Molecular Interaction Studies of Trimethoxy Flavone with Human Serum Albumin
Human serum albumin (HSA) is the most abundant protein in blood plasma, having high affinity binding sites for several endogenous and exogenous compounds. Trimethoxy flavone (TMF) is a naturally occurring flavone isolated from Andrographis viscosula and used in the treatment of dyspepsia, influenza, malaria, respiratory functions and as an astringent and antidote for poisonous stings of some insects.

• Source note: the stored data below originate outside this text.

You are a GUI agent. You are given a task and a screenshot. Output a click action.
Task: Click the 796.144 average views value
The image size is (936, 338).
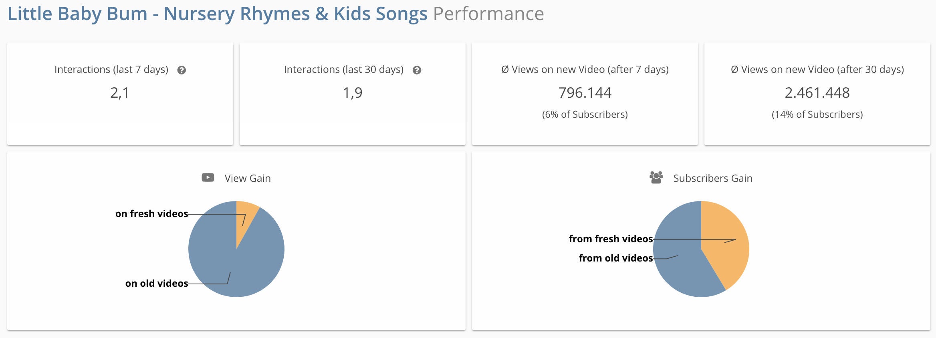tap(585, 93)
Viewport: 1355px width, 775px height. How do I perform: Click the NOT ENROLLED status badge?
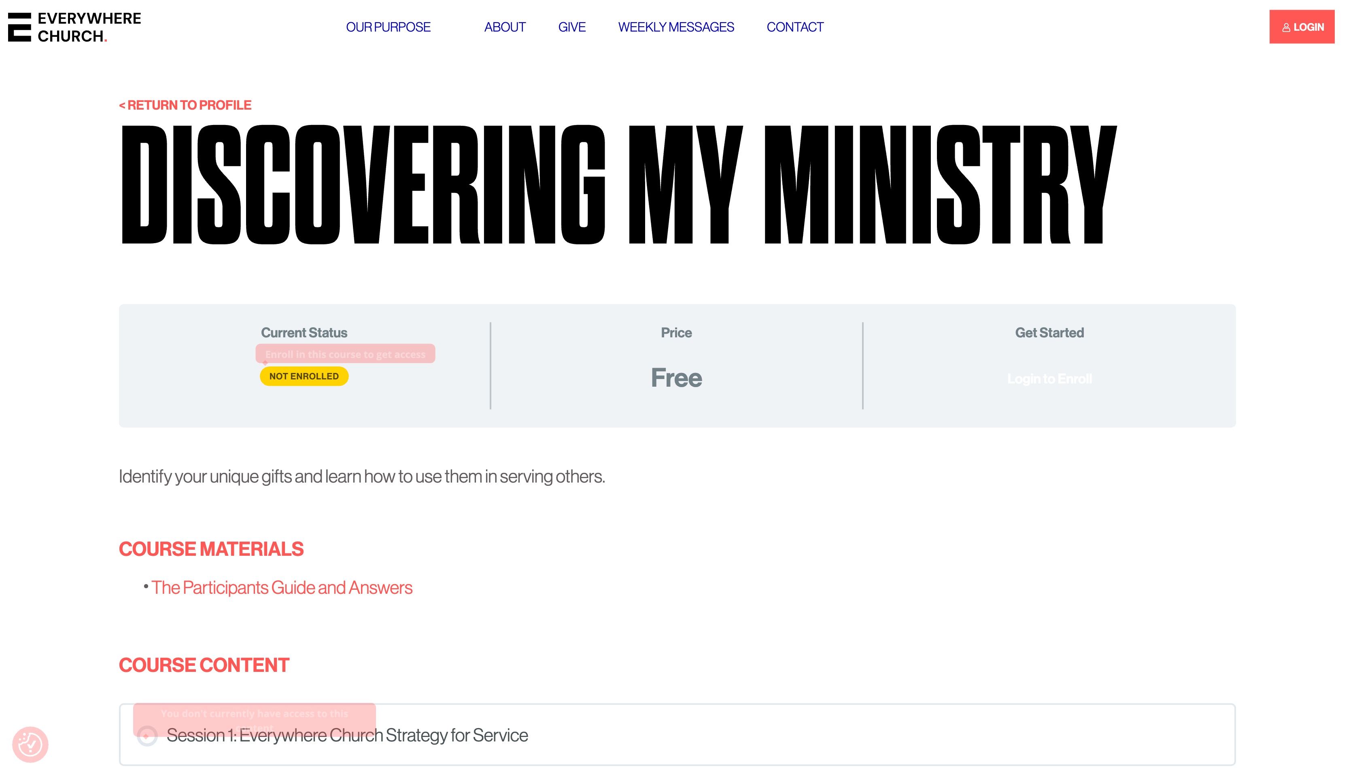[304, 376]
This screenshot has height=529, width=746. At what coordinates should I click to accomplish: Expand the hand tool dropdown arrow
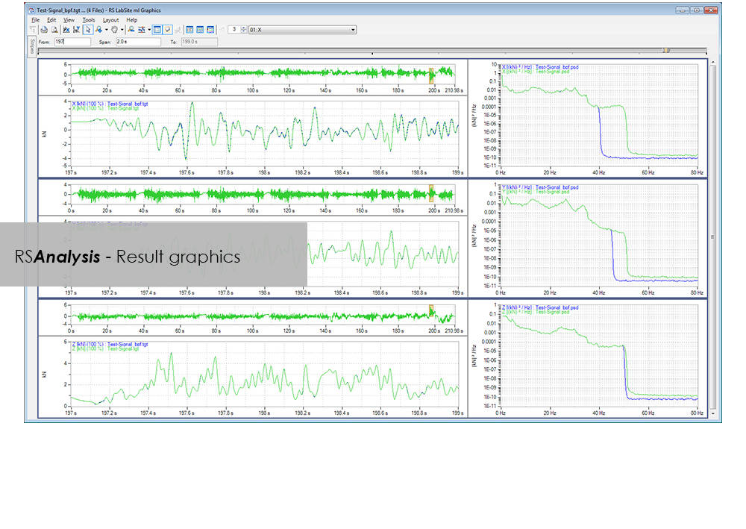pos(122,30)
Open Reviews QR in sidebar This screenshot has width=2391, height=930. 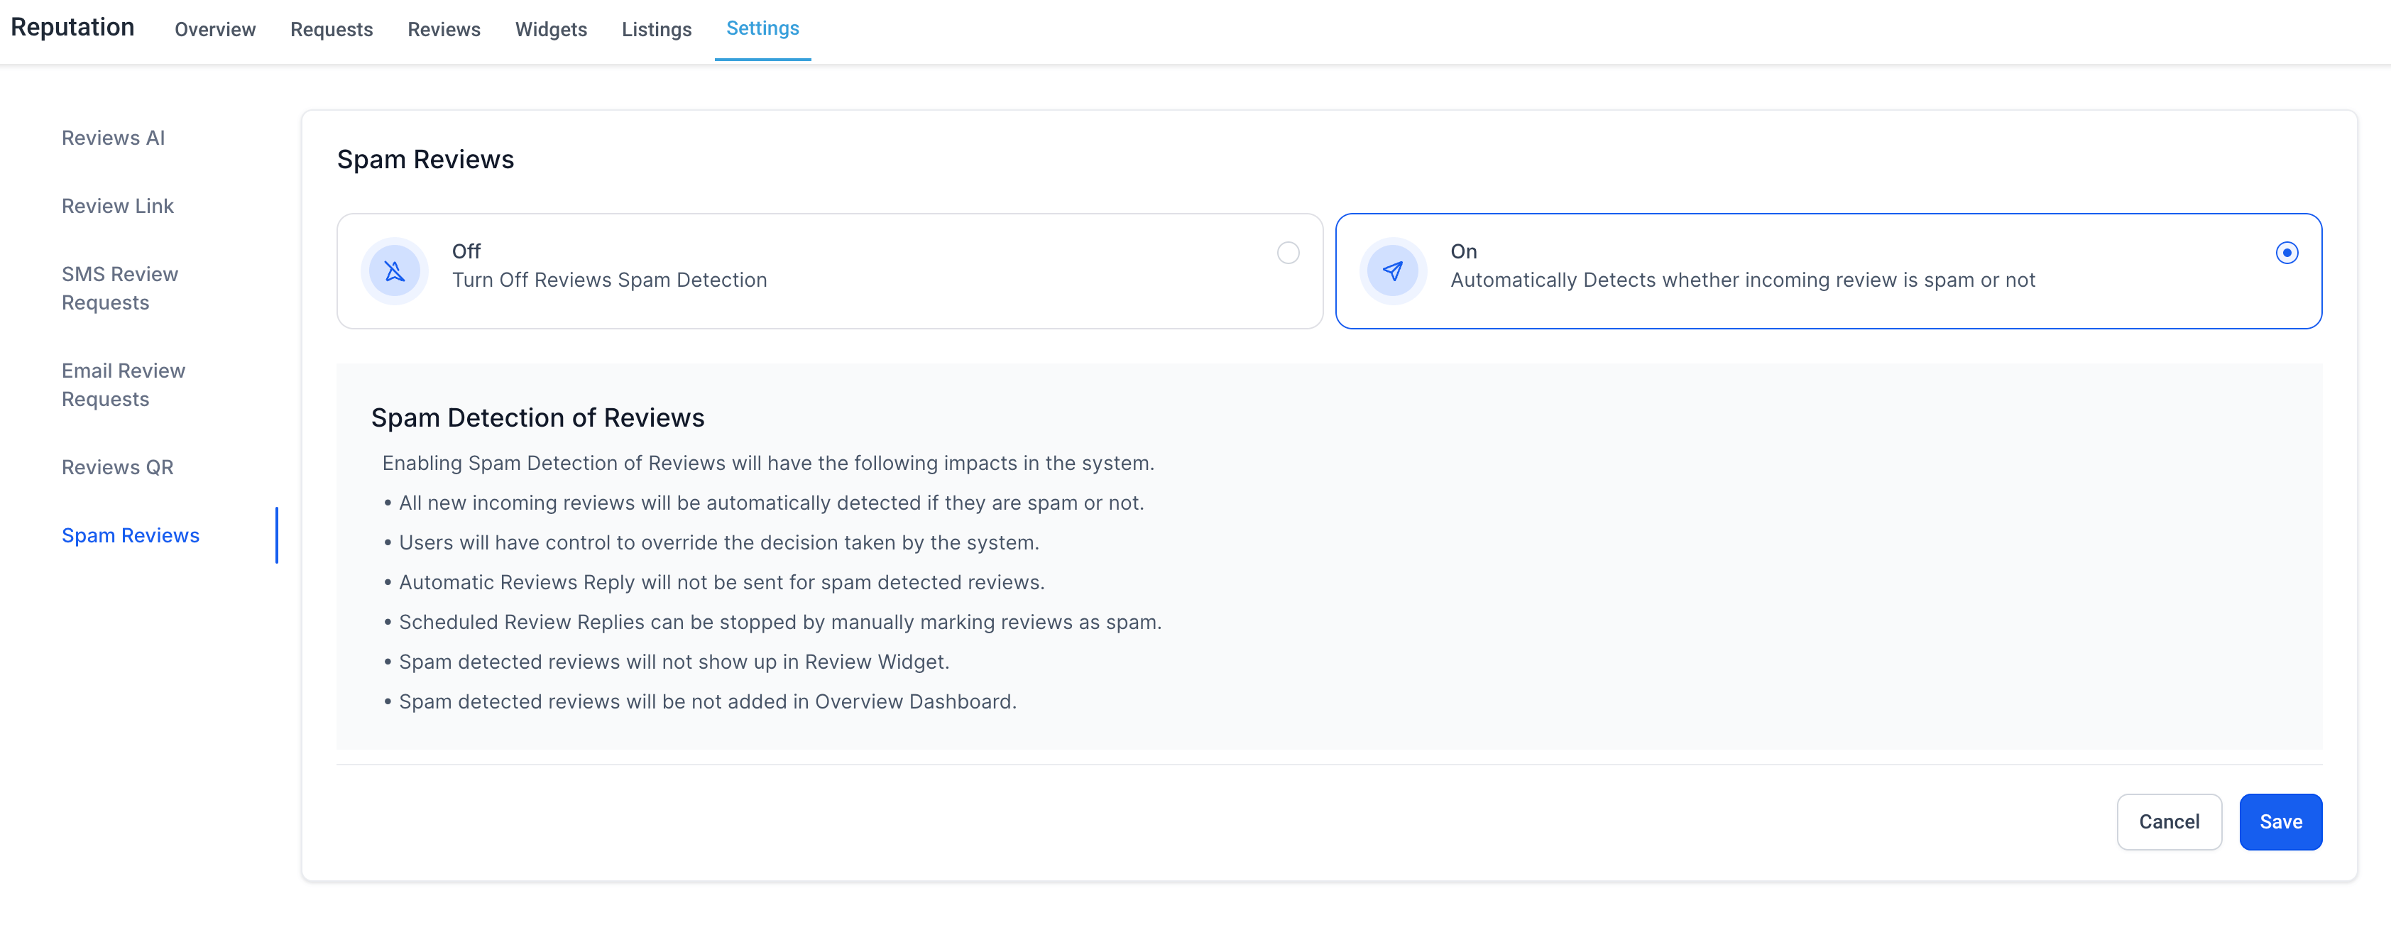[118, 468]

The main aim of the experiment was to examine the interaction between TMF and HSA at physiological conditions. Upon addition of TMF to HSA, the fluorescence emission was quenched and the binding constant of TMF with HSA was found to be KTMF = 1.0±0.01×103 M−1, which corresponds to −5.4 kcal M−1 of free energy. Micro-TOF Q mass spectrometry results showed a mass increase of from 66,513 Da (free HSA) to 66,823 Da (HAS +Drug), indicating the strong binding of TMF with HSA resulting in decrease of fluorescence. The HSA conformation was altered upon binding of TMF to HSA with decrease in α-helix and an increase in β-sheets and random coils suggesting partial unfolding of protein secondary structure. Molecular docking experiments found that TMF binds strongly with HSA at IIIA domain of hydrophobic pocket with hydrogen bond and hydrophobic interactions. Among which two hydrogen bonds are formed between O (19) of TMF to Arg 410, Tyr 411 and another one from O (7) of TMF to Asn 391, with bond distance of 2.1 Å, 3.6 Å and 2.6 Å, respectively.
In view of the evidence presented, it is imperative to assign a greater role of HSA’s as a carrier molecule for many drugs to understand the interactions of HSA with TMF will be pivotal in the design of new TMF-inspired drugs.